/---

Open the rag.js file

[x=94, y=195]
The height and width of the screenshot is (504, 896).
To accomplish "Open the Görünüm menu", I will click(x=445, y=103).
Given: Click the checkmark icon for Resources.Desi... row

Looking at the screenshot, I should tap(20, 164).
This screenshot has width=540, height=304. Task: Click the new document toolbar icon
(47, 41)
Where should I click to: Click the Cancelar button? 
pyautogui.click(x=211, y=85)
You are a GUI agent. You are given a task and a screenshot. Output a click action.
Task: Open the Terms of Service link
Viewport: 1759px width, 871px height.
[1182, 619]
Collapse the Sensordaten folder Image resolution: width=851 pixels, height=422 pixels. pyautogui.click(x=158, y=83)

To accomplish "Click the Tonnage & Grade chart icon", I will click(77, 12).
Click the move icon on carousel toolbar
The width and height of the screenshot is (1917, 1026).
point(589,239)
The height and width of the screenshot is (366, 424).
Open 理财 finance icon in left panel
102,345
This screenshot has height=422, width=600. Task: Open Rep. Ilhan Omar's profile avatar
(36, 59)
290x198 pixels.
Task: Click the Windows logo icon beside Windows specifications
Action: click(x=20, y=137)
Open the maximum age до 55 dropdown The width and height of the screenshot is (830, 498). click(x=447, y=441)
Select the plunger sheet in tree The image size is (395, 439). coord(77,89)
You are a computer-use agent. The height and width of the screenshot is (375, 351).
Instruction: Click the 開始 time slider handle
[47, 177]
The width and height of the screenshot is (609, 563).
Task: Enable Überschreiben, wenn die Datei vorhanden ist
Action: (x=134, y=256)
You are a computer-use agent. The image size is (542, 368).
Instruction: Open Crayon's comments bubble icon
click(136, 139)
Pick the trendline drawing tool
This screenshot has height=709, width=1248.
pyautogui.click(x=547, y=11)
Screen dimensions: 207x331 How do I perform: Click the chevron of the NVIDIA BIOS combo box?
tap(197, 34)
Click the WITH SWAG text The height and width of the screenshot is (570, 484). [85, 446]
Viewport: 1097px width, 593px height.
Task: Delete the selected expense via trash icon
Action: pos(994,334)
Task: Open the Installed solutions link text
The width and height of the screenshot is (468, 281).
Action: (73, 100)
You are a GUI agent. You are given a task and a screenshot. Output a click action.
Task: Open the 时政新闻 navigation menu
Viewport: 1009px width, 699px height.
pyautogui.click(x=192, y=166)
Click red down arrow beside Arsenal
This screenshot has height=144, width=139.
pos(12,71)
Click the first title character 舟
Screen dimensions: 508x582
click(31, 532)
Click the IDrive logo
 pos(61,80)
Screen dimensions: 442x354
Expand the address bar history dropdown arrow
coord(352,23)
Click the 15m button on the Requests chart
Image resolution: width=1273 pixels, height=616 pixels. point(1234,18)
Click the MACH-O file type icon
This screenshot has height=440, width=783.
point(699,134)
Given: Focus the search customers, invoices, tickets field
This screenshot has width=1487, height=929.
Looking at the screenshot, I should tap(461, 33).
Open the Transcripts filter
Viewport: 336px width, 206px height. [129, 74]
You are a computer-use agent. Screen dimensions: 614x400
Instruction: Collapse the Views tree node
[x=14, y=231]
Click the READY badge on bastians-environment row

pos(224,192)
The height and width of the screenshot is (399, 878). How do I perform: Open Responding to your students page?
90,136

\---

= Instructions to follow =
Everything before the line containing "Task: Open the 时政新闻 navigation menu" stays out. Write out that line and the rest of the entries exactly.

= Solution =
Task: Open the 时政新闻 navigation menu
Viewport: 1009px width, 699px height.
pyautogui.click(x=192, y=166)
Click red down arrow beside Arsenal
This screenshot has height=144, width=139.
pos(12,71)
Click the first title character 舟
Screen dimensions: 508x582
click(31, 532)
Click the IDrive logo
 pos(61,80)
Screen dimensions: 442x354
Expand the address bar history dropdown arrow
coord(352,23)
Click the 15m button on the Requests chart
Image resolution: width=1273 pixels, height=616 pixels. point(1234,18)
Click the MACH-O file type icon
This screenshot has height=440, width=783.
point(699,134)
Given: Focus the search customers, invoices, tickets field
This screenshot has width=1487, height=929.
Looking at the screenshot, I should tap(461, 33).
Open the Transcripts filter
Viewport: 336px width, 206px height. [129, 74]
You are a computer-use agent. Screen dimensions: 614x400
Instruction: Collapse the Views tree node
[x=14, y=231]
Click the READY badge on bastians-environment row

pos(224,192)
The height and width of the screenshot is (399, 878). How do I perform: Open Responding to your students page?
90,136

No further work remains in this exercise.